Yodo1 Python Toolkit

Includes

  • sso auth
  • sqlalchemy
  • Rabbit MQ Consumer
  • Progress Bar
  • Logger
  • pydantic

Install

pip install yodo1-toolkit

SSO

Setup

Create base instance on app/base.py file.

from typing import Dict
from fastapi import Depends
from yodo1.sso import JWTHelper, JWTPayload

auth = JWTHelper()

# Define helper class
# This is to add custom operation after get user info, like setup APM context
# https://www.elastic.co/guide/en/apm/agent/python/master/api.html#api-set-user-context
def get_current_user_dict(payload: JWTPayload = Depends(auth.current_payload)) -> Dict:
  elasticapm.set_user_context(username=payload.name,
                              email=payload.email,
                              user_id=payload.sub)
  return {
    'sub': payload.sub,
    'email': payload.email,
  }

Setup public key when api startup

from fastapi import FastAPI
from app.base import auth

app = FastAPI()


@app.on_event("startup")
async def startup_event() -> None:
  # Setup public key via sso verser url, this is path to public_key file.
  auth.setup_with_sso_server('<public_key_url>')

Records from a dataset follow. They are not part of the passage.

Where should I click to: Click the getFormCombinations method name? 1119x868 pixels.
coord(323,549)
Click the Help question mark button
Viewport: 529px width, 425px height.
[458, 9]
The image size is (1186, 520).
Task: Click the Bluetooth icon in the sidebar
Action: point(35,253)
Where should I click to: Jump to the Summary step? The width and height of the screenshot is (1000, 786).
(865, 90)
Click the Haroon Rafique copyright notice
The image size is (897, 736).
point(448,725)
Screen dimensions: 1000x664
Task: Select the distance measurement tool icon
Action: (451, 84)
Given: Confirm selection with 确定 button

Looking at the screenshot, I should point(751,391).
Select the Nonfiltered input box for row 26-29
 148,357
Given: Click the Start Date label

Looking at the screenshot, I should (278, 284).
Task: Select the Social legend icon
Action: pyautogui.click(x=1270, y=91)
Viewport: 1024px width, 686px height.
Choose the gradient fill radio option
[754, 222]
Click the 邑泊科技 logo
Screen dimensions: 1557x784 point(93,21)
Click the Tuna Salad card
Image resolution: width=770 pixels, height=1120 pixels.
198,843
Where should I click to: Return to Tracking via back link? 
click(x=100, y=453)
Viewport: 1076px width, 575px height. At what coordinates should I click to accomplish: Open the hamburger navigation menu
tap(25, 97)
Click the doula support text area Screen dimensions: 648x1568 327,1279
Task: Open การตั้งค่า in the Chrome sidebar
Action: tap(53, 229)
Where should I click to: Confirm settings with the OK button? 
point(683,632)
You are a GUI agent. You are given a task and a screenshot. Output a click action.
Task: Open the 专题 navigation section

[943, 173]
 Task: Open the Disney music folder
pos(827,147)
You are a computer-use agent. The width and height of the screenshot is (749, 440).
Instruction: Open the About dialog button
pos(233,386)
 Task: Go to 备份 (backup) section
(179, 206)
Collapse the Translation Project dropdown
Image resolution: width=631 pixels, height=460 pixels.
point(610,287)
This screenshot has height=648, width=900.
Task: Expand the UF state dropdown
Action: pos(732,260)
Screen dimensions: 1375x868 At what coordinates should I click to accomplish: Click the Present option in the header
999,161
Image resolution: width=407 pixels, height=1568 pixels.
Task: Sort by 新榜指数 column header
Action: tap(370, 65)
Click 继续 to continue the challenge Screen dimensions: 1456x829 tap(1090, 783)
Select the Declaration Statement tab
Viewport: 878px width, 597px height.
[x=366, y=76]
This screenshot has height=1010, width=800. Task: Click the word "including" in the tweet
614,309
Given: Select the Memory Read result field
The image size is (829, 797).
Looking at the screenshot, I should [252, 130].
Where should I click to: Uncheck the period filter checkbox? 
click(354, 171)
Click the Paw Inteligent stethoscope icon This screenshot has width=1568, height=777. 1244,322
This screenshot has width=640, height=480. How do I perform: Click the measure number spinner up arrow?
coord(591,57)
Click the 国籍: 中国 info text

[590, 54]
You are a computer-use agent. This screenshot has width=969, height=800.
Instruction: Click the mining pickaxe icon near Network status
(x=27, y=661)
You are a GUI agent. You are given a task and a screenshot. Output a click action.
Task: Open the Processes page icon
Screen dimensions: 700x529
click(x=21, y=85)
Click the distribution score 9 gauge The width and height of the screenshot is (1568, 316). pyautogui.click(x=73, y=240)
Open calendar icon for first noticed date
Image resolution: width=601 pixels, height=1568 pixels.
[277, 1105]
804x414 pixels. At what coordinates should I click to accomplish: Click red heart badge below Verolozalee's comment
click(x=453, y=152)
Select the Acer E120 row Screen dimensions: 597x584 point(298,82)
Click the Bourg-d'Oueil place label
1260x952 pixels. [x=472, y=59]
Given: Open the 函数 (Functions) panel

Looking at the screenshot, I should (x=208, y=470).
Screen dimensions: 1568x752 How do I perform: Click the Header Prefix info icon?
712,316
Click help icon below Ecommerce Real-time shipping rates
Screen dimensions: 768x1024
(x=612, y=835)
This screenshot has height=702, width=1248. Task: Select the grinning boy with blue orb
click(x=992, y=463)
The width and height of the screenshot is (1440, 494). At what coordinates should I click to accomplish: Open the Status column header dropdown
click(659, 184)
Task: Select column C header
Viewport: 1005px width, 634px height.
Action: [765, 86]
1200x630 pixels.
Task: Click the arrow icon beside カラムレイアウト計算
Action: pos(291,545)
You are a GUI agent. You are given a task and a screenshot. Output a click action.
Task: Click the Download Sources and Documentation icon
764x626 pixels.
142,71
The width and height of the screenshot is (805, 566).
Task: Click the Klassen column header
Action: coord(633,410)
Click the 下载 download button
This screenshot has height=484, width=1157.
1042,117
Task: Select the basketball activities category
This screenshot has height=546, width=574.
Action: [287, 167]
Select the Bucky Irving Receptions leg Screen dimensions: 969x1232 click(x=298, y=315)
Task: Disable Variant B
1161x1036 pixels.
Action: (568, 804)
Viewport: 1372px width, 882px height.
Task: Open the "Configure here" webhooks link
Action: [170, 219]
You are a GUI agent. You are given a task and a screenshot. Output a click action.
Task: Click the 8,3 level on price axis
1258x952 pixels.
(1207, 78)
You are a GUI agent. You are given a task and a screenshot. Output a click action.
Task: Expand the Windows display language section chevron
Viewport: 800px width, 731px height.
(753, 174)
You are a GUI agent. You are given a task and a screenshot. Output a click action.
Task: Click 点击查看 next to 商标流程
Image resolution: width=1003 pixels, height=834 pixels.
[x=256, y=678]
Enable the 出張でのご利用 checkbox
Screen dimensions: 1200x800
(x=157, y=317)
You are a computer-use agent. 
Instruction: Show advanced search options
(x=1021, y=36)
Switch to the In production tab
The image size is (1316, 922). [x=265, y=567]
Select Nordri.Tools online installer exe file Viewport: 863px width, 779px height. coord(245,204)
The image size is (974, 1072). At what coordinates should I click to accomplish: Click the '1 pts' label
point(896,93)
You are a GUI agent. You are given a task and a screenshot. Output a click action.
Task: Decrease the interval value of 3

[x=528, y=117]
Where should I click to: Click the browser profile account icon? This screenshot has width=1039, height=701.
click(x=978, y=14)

  # Or just setup with piblic_key str
  # >>> public_key = "-----BEGIN PUBLIC KEY-----\nMIICIjANBgkqhkiG9w0BA ..."
  # >>> auth.setup_keys(public_key=public_key)

User with FastAPI

from app.base import auth, get_current_user_dict
from yodo1.sso import JWTPayload
...

# use payload without custom model
@router.get("/get_payload")
async def get_payload(
  payload: JWTPayload=Depends(auth.current_payload)):
  return f'Hello, {payload.sub}'


# use custom user model
@router.get("/user")
async def get_payload(
  payload: Dict=Depends(get_current_user_dict)):
  return f"Hello, {payload['sub']}"

sqlalchemy

Create base instances on app/base.py file.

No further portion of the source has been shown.